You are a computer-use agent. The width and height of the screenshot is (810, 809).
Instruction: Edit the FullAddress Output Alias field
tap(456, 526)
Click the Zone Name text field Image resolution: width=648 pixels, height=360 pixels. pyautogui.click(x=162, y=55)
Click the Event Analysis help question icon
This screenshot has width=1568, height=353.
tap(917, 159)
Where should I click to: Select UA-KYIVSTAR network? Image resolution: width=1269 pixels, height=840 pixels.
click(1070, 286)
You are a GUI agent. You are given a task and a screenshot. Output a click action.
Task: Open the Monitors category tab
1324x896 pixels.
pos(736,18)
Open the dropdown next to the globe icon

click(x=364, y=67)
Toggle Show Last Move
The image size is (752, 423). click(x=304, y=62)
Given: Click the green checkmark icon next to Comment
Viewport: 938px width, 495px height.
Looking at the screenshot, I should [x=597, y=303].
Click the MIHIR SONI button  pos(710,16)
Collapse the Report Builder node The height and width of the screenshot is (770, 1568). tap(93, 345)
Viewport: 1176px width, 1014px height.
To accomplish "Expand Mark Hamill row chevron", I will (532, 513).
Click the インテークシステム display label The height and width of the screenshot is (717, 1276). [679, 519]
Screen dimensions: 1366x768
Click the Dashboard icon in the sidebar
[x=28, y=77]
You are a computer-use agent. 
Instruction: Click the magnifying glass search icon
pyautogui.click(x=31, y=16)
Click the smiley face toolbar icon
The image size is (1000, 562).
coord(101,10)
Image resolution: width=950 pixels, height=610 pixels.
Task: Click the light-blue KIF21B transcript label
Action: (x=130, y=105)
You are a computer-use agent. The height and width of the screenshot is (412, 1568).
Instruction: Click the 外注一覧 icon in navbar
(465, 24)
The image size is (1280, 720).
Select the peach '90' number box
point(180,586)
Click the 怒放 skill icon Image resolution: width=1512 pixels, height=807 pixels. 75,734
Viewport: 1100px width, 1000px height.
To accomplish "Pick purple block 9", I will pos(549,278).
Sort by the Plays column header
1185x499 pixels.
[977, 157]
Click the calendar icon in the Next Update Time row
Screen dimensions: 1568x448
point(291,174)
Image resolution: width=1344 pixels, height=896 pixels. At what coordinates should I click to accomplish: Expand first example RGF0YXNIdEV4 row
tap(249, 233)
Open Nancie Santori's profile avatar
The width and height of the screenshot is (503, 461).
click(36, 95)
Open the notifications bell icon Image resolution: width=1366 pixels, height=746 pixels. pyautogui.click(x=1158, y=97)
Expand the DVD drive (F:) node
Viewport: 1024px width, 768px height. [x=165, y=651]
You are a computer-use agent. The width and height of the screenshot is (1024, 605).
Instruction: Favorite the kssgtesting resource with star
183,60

THE TASK
All lines above are to be transcribed exactly.

WRITTEN RESPONSE
You are a computer-use agent. The width and height of the screenshot is (810, 809).
Instruction: Edit the FullAddress Output Alias field
tap(456, 526)
Click the Zone Name text field Image resolution: width=648 pixels, height=360 pixels. pyautogui.click(x=162, y=55)
Click the Event Analysis help question icon
This screenshot has width=1568, height=353.
tap(917, 159)
Where should I click to: Select UA-KYIVSTAR network? Image resolution: width=1269 pixels, height=840 pixels.
click(1070, 286)
You are a GUI agent. You are given a task and a screenshot. Output a click action.
Task: Open the Monitors category tab
1324x896 pixels.
pos(736,18)
Open the dropdown next to the globe icon

click(x=364, y=67)
Toggle Show Last Move
The image size is (752, 423). click(x=304, y=62)
Given: Click the green checkmark icon next to Comment
Viewport: 938px width, 495px height.
Looking at the screenshot, I should [x=597, y=303].
Click the MIHIR SONI button  pos(710,16)
Collapse the Report Builder node The height and width of the screenshot is (770, 1568). tap(93, 345)
Viewport: 1176px width, 1014px height.
To accomplish "Expand Mark Hamill row chevron", I will (532, 513).
Click the インテークシステム display label The height and width of the screenshot is (717, 1276). [679, 519]
Screen dimensions: 1366x768
Click the Dashboard icon in the sidebar
[x=28, y=77]
You are a computer-use agent. 
Instruction: Click the magnifying glass search icon
pyautogui.click(x=31, y=16)
Click the smiley face toolbar icon
The image size is (1000, 562).
coord(101,10)
Image resolution: width=950 pixels, height=610 pixels.
Task: Click the light-blue KIF21B transcript label
Action: (x=130, y=105)
You are a computer-use agent. The height and width of the screenshot is (412, 1568).
Instruction: Click the 外注一覧 icon in navbar
(465, 24)
The image size is (1280, 720).
Select the peach '90' number box
point(180,586)
Click the 怒放 skill icon Image resolution: width=1512 pixels, height=807 pixels. 75,734
Viewport: 1100px width, 1000px height.
To accomplish "Pick purple block 9", I will pos(549,278).
Sort by the Plays column header
1185x499 pixels.
[977, 157]
Click the calendar icon in the Next Update Time row
Screen dimensions: 1568x448
point(291,174)
Image resolution: width=1344 pixels, height=896 pixels. At what coordinates should I click to accomplish: Expand first example RGF0YXNIdEV4 row
tap(249, 233)
Open Nancie Santori's profile avatar
The width and height of the screenshot is (503, 461).
click(36, 95)
Open the notifications bell icon Image resolution: width=1366 pixels, height=746 pixels. pyautogui.click(x=1158, y=97)
Expand the DVD drive (F:) node
Viewport: 1024px width, 768px height. [x=165, y=651]
You are a computer-use agent. The width and height of the screenshot is (1024, 605).
Instruction: Favorite the kssgtesting resource with star
183,60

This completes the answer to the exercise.